Sierra Azul Open Space Preserve is managed by the Midpeninsula Regional Open Space District in Santa Clara County, California. It is approximately 19300 acre in area. The preserve is named for the Sierra Azul or "Blue Mountains", the name the colonizing Spanish used for the half of the Santa Cruz Mountains south of today's California Highway 17.

The park features the peaks of Mount Umunhum 3486 ft, Mount Thayer 3478 ft, and El Sombroso peak 2999 ft. El Sombroso is about 2 mi north by northeast of Mount Umunhum. Trails connect from Lexington Reservoir, on the western edge of the park, to Hicks Road on the eastern edge.

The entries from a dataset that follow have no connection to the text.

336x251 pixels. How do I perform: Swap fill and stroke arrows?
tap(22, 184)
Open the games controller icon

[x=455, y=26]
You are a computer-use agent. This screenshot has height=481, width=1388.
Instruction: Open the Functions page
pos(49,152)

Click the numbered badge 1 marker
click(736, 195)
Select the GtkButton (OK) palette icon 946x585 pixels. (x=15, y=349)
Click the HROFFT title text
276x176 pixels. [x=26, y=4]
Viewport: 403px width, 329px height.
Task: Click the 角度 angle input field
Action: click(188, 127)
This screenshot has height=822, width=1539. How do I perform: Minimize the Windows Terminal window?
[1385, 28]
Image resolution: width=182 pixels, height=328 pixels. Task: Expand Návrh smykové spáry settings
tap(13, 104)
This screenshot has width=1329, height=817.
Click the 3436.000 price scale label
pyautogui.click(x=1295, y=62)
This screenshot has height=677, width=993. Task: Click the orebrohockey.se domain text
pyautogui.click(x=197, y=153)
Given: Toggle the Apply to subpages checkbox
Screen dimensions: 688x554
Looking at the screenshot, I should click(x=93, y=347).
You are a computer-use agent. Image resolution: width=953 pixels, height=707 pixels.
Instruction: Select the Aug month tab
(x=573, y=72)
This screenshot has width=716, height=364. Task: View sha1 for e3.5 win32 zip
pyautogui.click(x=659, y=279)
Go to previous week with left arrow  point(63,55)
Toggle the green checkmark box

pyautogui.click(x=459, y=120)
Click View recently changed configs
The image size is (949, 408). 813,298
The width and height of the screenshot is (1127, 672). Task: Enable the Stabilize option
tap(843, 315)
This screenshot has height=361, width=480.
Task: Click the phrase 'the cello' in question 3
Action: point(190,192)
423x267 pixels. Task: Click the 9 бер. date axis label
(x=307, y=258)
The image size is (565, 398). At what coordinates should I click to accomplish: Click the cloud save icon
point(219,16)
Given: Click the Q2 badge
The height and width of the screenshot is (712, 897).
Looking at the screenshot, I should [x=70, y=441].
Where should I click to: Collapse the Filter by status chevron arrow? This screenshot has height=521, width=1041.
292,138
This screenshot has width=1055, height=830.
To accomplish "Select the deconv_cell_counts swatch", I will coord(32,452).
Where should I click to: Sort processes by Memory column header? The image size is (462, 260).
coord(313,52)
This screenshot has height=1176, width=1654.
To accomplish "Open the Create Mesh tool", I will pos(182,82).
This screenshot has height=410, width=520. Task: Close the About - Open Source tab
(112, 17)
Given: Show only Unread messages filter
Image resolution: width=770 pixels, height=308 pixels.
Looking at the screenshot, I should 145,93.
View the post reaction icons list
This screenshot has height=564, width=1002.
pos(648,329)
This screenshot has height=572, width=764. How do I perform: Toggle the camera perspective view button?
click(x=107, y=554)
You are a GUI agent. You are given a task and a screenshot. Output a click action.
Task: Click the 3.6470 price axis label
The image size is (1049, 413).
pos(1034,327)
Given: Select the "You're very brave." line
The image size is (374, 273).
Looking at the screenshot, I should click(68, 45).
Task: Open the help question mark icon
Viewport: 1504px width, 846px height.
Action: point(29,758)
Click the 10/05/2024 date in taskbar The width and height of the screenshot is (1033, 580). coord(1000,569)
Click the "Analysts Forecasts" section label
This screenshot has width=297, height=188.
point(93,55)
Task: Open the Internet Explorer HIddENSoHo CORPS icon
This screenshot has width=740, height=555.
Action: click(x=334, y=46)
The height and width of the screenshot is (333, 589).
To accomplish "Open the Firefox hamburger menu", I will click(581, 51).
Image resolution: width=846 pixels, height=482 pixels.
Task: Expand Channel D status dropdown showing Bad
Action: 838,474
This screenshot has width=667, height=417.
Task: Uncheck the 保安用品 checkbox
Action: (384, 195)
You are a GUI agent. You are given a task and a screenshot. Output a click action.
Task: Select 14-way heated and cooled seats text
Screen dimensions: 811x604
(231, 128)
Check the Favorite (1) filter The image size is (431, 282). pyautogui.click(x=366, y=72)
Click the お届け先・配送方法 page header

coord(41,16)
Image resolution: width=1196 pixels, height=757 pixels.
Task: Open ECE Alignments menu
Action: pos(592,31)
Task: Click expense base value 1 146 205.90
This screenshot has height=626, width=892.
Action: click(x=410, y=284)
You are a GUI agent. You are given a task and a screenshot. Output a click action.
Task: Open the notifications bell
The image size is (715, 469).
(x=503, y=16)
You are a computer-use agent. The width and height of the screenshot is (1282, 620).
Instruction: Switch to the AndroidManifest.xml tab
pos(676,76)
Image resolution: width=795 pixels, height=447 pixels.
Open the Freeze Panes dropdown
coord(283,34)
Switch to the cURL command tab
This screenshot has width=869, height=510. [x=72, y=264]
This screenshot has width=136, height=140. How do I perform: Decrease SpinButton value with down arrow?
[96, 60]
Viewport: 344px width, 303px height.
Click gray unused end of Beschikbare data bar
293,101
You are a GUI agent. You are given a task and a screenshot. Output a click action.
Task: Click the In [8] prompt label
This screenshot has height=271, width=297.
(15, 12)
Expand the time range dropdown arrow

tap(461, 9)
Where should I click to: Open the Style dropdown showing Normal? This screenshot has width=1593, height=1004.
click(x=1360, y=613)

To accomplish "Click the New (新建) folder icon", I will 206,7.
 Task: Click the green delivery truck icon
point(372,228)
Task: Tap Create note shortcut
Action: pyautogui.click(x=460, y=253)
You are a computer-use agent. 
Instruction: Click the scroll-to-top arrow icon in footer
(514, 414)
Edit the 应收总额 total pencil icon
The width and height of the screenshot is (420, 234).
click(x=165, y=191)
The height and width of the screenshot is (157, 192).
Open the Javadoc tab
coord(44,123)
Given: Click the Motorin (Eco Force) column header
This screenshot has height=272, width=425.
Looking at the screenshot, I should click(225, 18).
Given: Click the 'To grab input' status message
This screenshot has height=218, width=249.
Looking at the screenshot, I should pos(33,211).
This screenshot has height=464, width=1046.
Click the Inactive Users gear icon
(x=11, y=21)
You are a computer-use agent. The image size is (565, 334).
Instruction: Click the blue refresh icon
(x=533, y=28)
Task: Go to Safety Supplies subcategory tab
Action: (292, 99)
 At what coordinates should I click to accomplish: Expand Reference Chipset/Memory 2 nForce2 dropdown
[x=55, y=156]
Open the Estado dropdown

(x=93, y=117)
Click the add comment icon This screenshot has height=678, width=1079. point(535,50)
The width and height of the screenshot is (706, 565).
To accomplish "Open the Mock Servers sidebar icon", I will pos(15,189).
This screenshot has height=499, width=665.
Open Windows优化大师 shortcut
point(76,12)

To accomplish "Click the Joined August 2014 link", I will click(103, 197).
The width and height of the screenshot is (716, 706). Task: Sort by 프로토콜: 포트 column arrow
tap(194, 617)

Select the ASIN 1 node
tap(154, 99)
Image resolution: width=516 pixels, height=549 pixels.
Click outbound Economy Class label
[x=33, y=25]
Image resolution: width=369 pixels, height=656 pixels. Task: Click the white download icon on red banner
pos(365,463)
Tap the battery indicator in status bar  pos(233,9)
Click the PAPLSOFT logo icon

The preserve protects the upper watersheds of two important tributaries of the Guadalupe River. The upper headwaters of Los Gatos Creek originate just south of Loma Prieta, wrapping around the preserve on the western side before emptying into Lexington Reservoir. Guadalupe Creek originates just east of Mount Umunhum and flows into Guadalupe Reservoir then follows Hicks Road as it wraps around the eastern side of the preserve.

Parts of Sierra Azul Open Space Preserve are not yet open to the public, but many sections are, and these include miles of trails, old roads (some paved, some not), a man-made lake, and other amenities. The terrain varies from wooded creek canyons to chaparral hills with views to open meadows.